Tuesday, November 11, 2014

2006, 14 years old

My mother takes me to the hair salon to curl my hair. Since then, I’ve been curling my hair twice a year, with the exception of the year I cut my hair like a boy and it was too short to curl without looking like my late grandmother. I don’t think anyone really remembers how I look like with straight hair anymore. 

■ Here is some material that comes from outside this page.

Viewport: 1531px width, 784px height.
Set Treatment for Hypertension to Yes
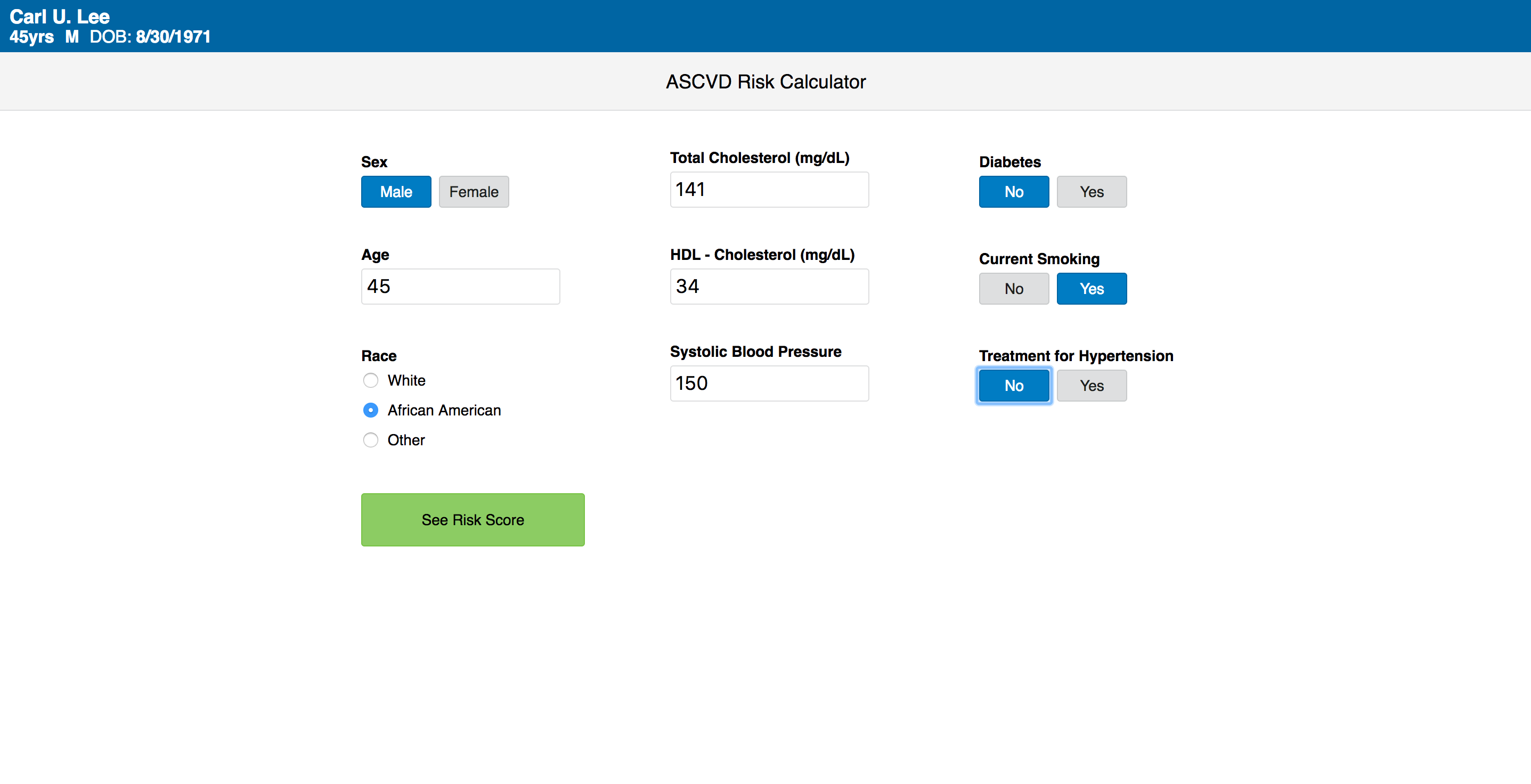click(1091, 386)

I take part in my first inter-school dance competition, an anti-drug initiative known as Danceworks. A group of 12 of us from the Dance Ensemble at school compete under the stage name Revoltage. I’m the second youngest in the group, and I’m nervous to be performing in front of so many strangers. We pass the preliminary round in March with a very good score, and make it to the finals in May. That particular month of April sets the tone for the rest of my adolescent years. We work so hard, and we grow so close. They are the elder sisters I never had. (No offence to my legit elder sister, who is 16 years older than me. But really, she mothers me more than she sisters me.) They teach me about makeup, dressing up, boys, alcohol, nightclubs, music gigs. We practice till the security guards chase us off school compound, we dance the same eight counts over and over again until everyone stomps their feet on the same count/all knees are bent at the same angle/all body rolls are the same level of sexy, we sleep over at each other’s and prank call boys dead into the night.
We emerge forth out of six at the finals. We are super disappointed, but we are given the ‘High Energy Award’ and win a ton of Energizer batteries, which is better than nothing. 

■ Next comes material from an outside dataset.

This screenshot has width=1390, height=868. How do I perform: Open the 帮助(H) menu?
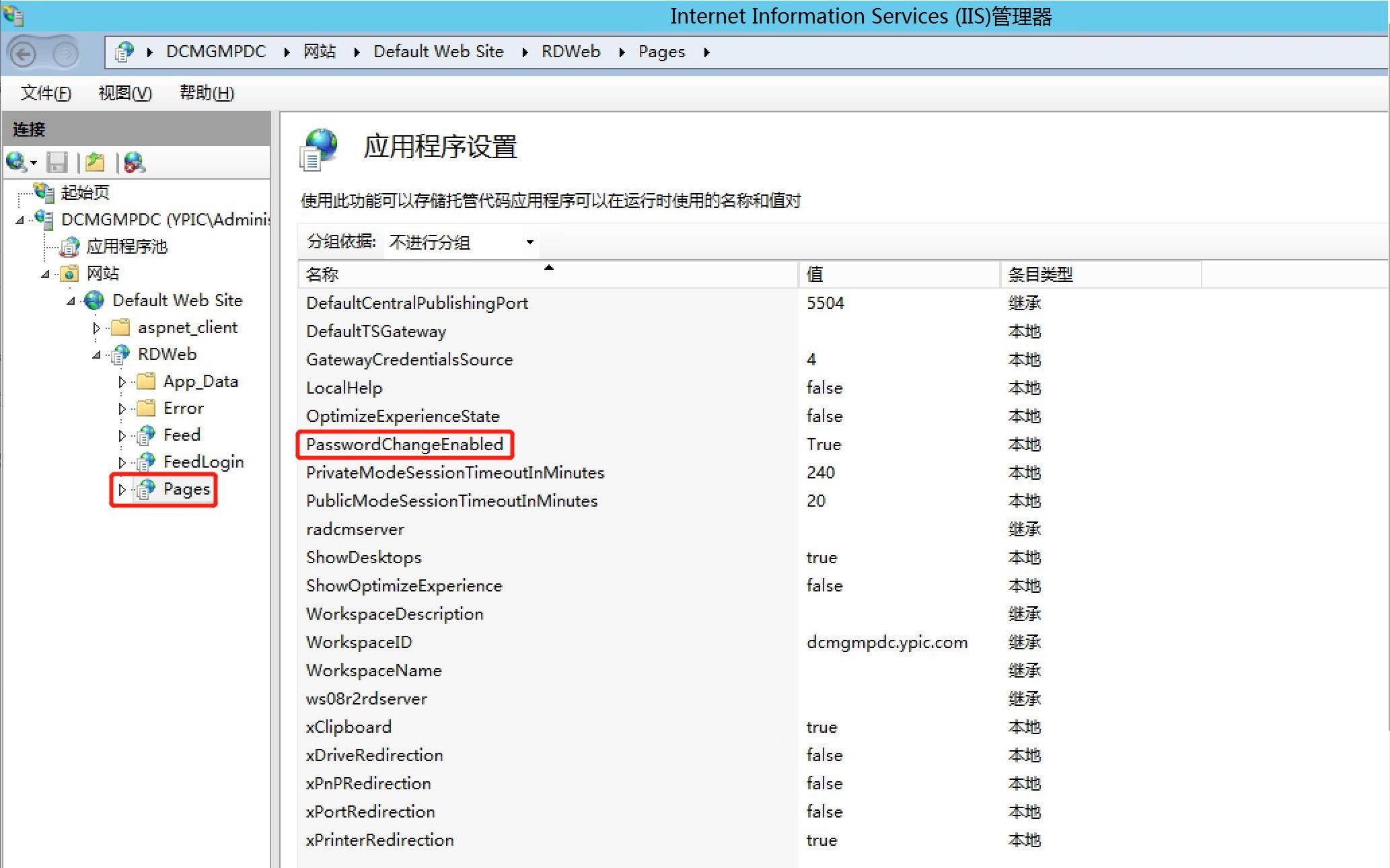click(x=207, y=93)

It dawns on me that dancing is something I really enjoy and I’m actually not totally bad at it. This is the perfect boost for my self-confidence. When competition season is over, we explore other avenues of dance. I start sneaking out of the house and into nightclubs. We press our wrists against each other’s if the club stamp is symmetrical; otherwise we use a UV pen to draw it on ourselves. We use fake IDs, borrowed IDs, befriend club bouncers and door bitches. We hide in drains during police raids, and then worry about snakes in those drains. The night I had my first sip of alcohol, I also had a friend of a friend stick her finger down my throat to make me throw up because I’d drunk too much. 
My bestfriend has two homes, and we’d always crash at her empty place whenever we stayed out late, with our parents under the impression we were sleeping over at each other’s – technically I was. (Kinda, sorta)
‘Bak Chor Mee Boy’ becomes affectionately known as ‘baby’. I can’t remember how it happened, but I’m guessing my schoolmate eventually gave into my persuasion and dumped him just so that I could go out with him. I think we’re going to get married. (I don’t know that I’m delusional and crazy yet.) We play with yo-yos, talk on the phone till 3am, watch movies instead of attend classes, and one day lose our V (for vanilla). 
In school, we pass the Sophie Kinsella shopaholic series around and read it under the table during lessons. I read it like it is the bible. I start shopping for my own clothes with my allowance, which leads to several hits but even more misses. My new hobby: shopping. When I am done with Sophie Kinsella, I turn to Marion Keyes to satisfy my chick lit. urges. I fall into a brief spell of depression after reading Watermelon because for some very compelling but unfounded reasons, I believe my future husband is going to leave me on the day I give birth to our first child.